Calls for drugs ‘safe rooms’ rejected by Scottish Govt

The Scottish Government has rejected calls to introduce officially-sanctioned rooms where drug addicts can inject themselves.

Senior doctors from a Government advisory body had recommended that ‘drug consumption rooms’ be made available, claiming this would prevent drug deaths.

But a Scottish Government spokesman said it “has no plans to introduce drug consumption rooms due to the ethical and legal issues raised by such proposals”.

Report

Dr Roy Robertson and Dr Saket Priyadarshi made the recommendation in a National Forum on Drug-Related Deaths report.

They claimed there was “considerable potential to reduce the number of drug-related deaths by undertaking targeted harm reduction measures”.
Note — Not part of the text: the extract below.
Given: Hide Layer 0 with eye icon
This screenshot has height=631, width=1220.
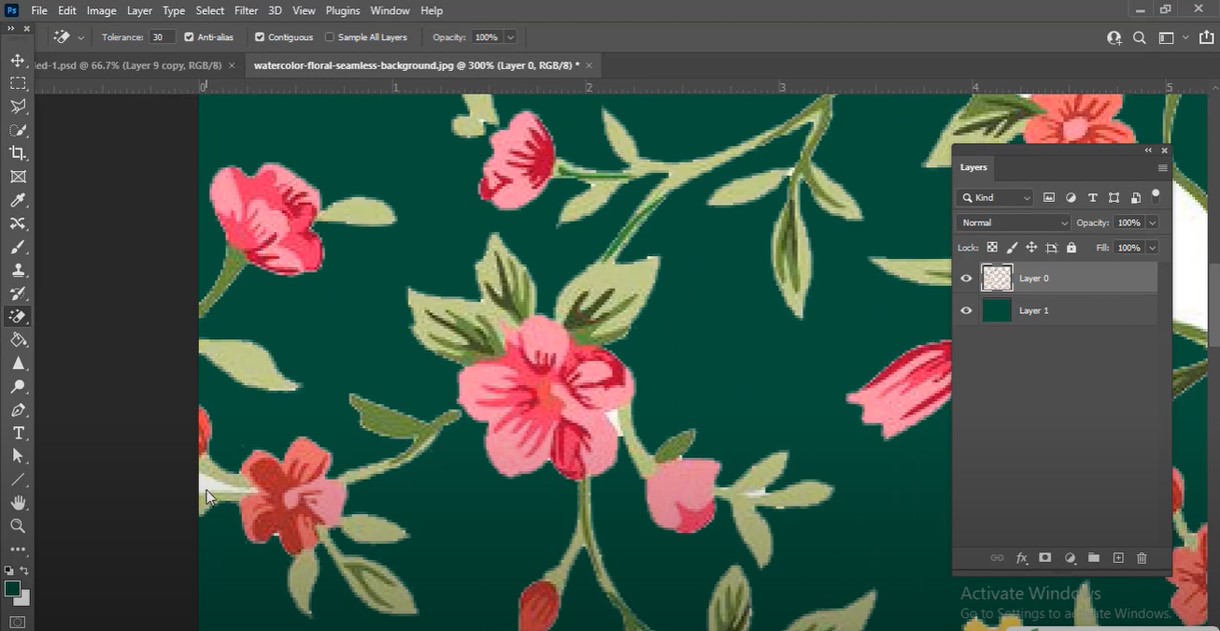Looking at the screenshot, I should pos(966,279).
More should be done to engage older drug users, they argued, through “heroin-assisted treatment and drug consumption rooms”.

Interventions

Dr Robertson and Dr Priyadarshi recommended that the multi-agency teams which deal with addicts should assess whether interventions such as ‘safe rooms’ are appropriate.

But Colin Hart, Director of The Christian Institute said: “These heroin shooting galleries would ultimately lead to more deaths, not fewer. They promote the idea that people should stay on drugs. But drugs are illegal because they are dangerous. You can’t do an unsafe thing in a safe way.”

And Professor Neil McKeganey of the Centre for Drug Misuse Research in Glasgow said: “It is absolutely essential that individuals are discouraged from injecting drug use. Services to enable and assist injecting drug use run a very real risk of compounding harm not reducing harm.

Reduction

“Only by reducing the incidence of drug addiction in Scotland will we see a reduction in deaths. Prevention needs to become the number one priority of policy and provision in Scotland rather than harm reduction”, he added.

Mike Barton, Durham Chief Constable, came under fire in February after he called for heroin addicts to be handed free drugs by the state.

Speaking on a local news programme, he travelled to Denmark and looked at ‘drug consumption rooms’ where users are provided with equipment to take drugs.

Problems

Mary Brett, from Cannabis Skunk Sense, said that if police gave away heroin there would be huge problems with addicts harming communities while they wait for their next fix.

She said the criminals who currently profit from drugs would simply switch to other illegal ways of making money.